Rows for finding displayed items
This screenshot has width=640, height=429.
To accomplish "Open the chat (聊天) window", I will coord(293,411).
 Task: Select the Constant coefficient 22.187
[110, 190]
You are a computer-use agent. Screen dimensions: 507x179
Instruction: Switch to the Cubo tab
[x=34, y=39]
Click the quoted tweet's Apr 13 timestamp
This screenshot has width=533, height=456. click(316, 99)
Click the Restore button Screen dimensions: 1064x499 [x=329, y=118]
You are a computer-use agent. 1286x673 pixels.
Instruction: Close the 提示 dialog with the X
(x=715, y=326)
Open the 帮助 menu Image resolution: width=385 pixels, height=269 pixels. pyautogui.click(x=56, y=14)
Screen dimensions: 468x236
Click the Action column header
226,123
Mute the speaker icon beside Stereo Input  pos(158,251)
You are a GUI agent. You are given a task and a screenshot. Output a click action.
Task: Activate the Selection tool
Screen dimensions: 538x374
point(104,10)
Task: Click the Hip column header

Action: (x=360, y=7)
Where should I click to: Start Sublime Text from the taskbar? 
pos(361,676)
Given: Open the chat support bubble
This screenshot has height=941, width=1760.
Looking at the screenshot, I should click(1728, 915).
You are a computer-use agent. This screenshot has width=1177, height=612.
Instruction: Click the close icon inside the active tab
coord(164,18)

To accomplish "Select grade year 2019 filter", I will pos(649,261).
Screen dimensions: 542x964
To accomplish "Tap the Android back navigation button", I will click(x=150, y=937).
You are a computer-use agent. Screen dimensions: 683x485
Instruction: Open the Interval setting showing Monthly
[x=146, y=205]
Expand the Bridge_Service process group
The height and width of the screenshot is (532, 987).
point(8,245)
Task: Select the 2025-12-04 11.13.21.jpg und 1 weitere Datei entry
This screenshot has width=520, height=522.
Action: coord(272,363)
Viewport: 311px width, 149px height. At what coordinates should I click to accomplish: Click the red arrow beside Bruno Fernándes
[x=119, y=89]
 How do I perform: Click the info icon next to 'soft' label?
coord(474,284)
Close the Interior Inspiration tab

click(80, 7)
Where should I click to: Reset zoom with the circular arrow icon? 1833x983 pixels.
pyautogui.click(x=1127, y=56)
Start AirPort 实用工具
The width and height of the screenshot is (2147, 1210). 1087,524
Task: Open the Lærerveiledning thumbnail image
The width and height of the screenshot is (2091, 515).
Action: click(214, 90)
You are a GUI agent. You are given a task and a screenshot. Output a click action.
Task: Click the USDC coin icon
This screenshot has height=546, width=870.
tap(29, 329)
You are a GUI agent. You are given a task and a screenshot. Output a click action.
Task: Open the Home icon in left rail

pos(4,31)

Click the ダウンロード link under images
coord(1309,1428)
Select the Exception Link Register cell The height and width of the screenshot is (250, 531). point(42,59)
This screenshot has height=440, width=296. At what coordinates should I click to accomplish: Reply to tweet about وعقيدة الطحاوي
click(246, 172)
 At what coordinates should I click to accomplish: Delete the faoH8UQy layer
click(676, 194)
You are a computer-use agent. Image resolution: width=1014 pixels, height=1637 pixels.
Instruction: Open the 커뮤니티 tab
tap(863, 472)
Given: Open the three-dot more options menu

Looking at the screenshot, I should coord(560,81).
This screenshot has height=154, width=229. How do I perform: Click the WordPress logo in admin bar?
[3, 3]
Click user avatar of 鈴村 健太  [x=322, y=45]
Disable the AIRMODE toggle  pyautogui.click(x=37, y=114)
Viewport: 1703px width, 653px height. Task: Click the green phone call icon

▸ **WHAT THE TASK REQUIRES**
Lay out every line of the rows above as a Markdown table with the columns "No." and "Line", numbering the lines in order. Leave out blank lines.

▸ **FULL ANSWER**
| No. | Line |
|---|---|
| 1 | This screenshot has width=640, height=429. |
| 2 | To accomplish "Open the chat (聊天) window", I will coord(293,411). |
| 3 |  Task: Select the Constant coefficient 22.187 |
| 4 | [110, 190] |
| 5 | You are a computer-use agent. Screen dimensions: 507x179 |
| 6 | Instruction: Switch to the Cubo tab |
| 7 | [x=34, y=39] |
| 8 | Click the quoted tweet's Apr 13 timestamp |
| 9 | This screenshot has width=533, height=456. click(316, 99) |
| 10 | Click the Restore button Screen dimensions: 1064x499 [x=329, y=118] |
| 11 | You are a computer-use agent. 1286x673 pixels. |
| 12 | Instruction: Close the 提示 dialog with the X |
| 13 | (x=715, y=326) |
| 14 | Open the 帮助 menu Image resolution: width=385 pixels, height=269 pixels. pyautogui.click(x=56, y=14) |
| 15 | Screen dimensions: 468x236 |
| 16 | Click the Action column header |
| 17 | 226,123 |
| 18 | Mute the speaker icon beside Stereo Input  pos(158,251) |
| 19 | You are a GUI agent. You are given a task and a screenshot. Output a click action. |
| 20 | Task: Activate the Selection tool |
| 21 | Screen dimensions: 538x374 |
| 22 | point(104,10) |
| 23 | Task: Click the Hip column header |
| 24 | Action: (x=360, y=7) |
| 25 | Where should I click to: Start Sublime Text from the taskbar?  |
| 26 | pos(361,676) |
| 27 | Given: Open the chat support bubble |
| 28 | This screenshot has height=941, width=1760. |
| 29 | Looking at the screenshot, I should click(1728, 915). |
| 30 | You are a computer-use agent. This screenshot has width=1177, height=612. |
| 31 | Instruction: Click the close icon inside the active tab |
| 32 | coord(164,18) |
| 33 | To accomplish "Select grade year 2019 filter", I will pos(649,261). |
| 34 | Screen dimensions: 542x964 |
| 35 | To accomplish "Tap the Android back navigation button", I will click(x=150, y=937). |
| 36 | You are a computer-use agent. Screen dimensions: 683x485 |
| 37 | Instruction: Open the Interval setting showing Monthly |
| 38 | [x=146, y=205] |
| 39 | Expand the Bridge_Service process group |
| 40 | The height and width of the screenshot is (532, 987). |
| 41 | point(8,245) |
| 42 | Task: Select the 2025-12-04 11.13.21.jpg und 1 weitere Datei entry |
| 43 | This screenshot has width=520, height=522. |
| 44 | Action: coord(272,363) |
| 45 | Viewport: 311px width, 149px height. At what coordinates should I click to accomplish: Click the red arrow beside Bruno Fernándes |
| 46 | [x=119, y=89] |
| 47 |  How do I perform: Click the info icon next to 'soft' label? |
| 48 | coord(474,284) |
| 49 | Close the Interior Inspiration tab |
| 50 | click(80, 7) |
| 51 | Where should I click to: Reset zoom with the circular arrow icon? 1833x983 pixels. |
| 52 | pyautogui.click(x=1127, y=56) |
| 53 | Start AirPort 实用工具 |
| 54 | The width and height of the screenshot is (2147, 1210). 1087,524 |
| 55 | Task: Open the Lærerveiledning thumbnail image |
| 56 | The width and height of the screenshot is (2091, 515). |
| 57 | Action: click(214, 90) |
| 58 | You are a GUI agent. You are given a task and a screenshot. Output a click action. |
| 59 | Task: Click the USDC coin icon |
| 60 | This screenshot has height=546, width=870. |
| 61 | tap(29, 329) |
| 62 | You are a GUI agent. You are given a task and a screenshot. Output a click action. |
| 63 | Task: Open the Home icon in left rail |
| 64 | pos(4,31) |
| 65 | Click the ダウンロード link under images |
| 66 | coord(1309,1428) |
| 67 | Select the Exception Link Register cell The height and width of the screenshot is (250, 531). point(42,59) |
| 68 | This screenshot has height=440, width=296. At what coordinates should I click to accomplish: Reply to tweet about وعقيدة الطحاوي |
| 69 | click(246, 172) |
| 70 |  At what coordinates should I click to accomplish: Delete the faoH8UQy layer |
| 71 | click(676, 194) |
| 72 | You are a computer-use agent. Image resolution: width=1014 pixels, height=1637 pixels. |
| 73 | Instruction: Open the 커뮤니티 tab |
| 74 | tap(863, 472) |
| 75 | Given: Open the three-dot more options menu |
| 76 | Looking at the screenshot, I should coord(560,81). |
| 77 | This screenshot has height=154, width=229. How do I perform: Click the WordPress logo in admin bar? |
| 78 | [3, 3] |
| 79 | Click user avatar of 鈴村 健太  [x=322, y=45] |
| 80 | Disable the AIRMODE toggle  pyautogui.click(x=37, y=114) |
| 81 | Viewport: 1703px width, 653px height. Task: Click the green phone call icon |